Effects of lisdexamfetamine in a rat model of binge-eating

Abstract

Binge-eating disorder is a common psychiatric disorder affecting ~2% of adults. Binge-eating was initiated in freely-fed, lean, adult, female rats by giving unpredictable, intermittent access to ground, milk chocolate over four weeks. The rats avidly consumed chocolate during 2hr binge sessions, with compensatory reductions of normal chow intake in these sessions and the days thereafter. Bodyweights of binge-eating rats were normal. The model’s predictive validity was explored using nalmefene (0.1–1.0mg/kg), R-baclofen (1.0–10mg/kg) and SB-334867 (3.0–30mg/kg) (orexin-1 antagonist), which all selectively decreased chocolate bingeing without reducing chow intake. Sibutramine (0.3–5.0mg/kg) non-selectively reduced chocolate and chow consumption. Olanzapine (0.3–3.0mg/kg) was without effect and rolipram (1.0–10mg/kg) abolished all ingestive behaviour. The pro-drug, lisdexamfetamine (LDX; 0.1–1.5mg/kg), dose-dependently reduced chocolate bingeing by ⩽71% without significantly decreasing normal chow intake.
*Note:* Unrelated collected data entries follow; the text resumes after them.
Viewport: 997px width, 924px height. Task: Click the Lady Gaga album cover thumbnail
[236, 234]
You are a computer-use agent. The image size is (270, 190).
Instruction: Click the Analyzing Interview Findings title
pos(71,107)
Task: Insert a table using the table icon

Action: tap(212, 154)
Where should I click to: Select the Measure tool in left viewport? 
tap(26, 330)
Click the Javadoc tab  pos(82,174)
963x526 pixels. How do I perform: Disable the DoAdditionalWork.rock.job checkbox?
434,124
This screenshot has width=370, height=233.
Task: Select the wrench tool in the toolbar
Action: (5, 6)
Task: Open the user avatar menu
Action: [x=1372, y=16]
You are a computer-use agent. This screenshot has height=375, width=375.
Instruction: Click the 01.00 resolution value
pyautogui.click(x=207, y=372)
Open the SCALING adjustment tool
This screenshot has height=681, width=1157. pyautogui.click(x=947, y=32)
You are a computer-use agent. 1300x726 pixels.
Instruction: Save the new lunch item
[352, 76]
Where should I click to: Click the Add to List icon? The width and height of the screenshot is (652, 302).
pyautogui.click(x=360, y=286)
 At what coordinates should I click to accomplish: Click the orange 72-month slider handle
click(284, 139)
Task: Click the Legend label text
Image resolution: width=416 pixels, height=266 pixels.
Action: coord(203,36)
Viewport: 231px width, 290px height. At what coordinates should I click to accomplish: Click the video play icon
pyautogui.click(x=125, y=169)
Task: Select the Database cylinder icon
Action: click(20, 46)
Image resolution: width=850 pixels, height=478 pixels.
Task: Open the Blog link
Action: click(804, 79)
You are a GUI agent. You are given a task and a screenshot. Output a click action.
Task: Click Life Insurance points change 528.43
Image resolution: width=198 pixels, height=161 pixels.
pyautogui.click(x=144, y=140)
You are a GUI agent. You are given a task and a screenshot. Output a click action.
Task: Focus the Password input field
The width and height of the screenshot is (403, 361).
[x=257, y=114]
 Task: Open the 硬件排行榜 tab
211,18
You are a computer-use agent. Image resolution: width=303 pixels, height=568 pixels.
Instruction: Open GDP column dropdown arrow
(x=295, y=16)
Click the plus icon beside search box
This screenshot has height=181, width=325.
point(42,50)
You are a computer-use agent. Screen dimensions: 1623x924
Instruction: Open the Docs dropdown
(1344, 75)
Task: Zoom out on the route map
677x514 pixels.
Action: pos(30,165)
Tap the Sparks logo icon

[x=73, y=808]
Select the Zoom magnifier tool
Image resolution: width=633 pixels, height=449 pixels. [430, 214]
Its metabolite, d-amphetamine (0.1–1.0mg/kg), dose-dependently and preferentially decreased chocolate bingeing ⩽56%. Using selective antagonists to characterize LDX’s actions revealed the reduction of chocolate bingeing was partially blocked by prazosin (α1-adrenoceptor; 0.3 and 1.0mg/kg) and possibly by SCH-23390 (D1; 0.1mg/kg). RX821002 (α2-adrenoceptor; 0.1 and 0.3mg/kg) and raclopride (D2; 0.3 and 0.5mg/kg) were without effect. The results indicate that LDX, via its metabolite, d-amphetamine, reduces chocolate bingeing, partly by indirect activation of α1-adrenoceptors and perhaps D1 receptors.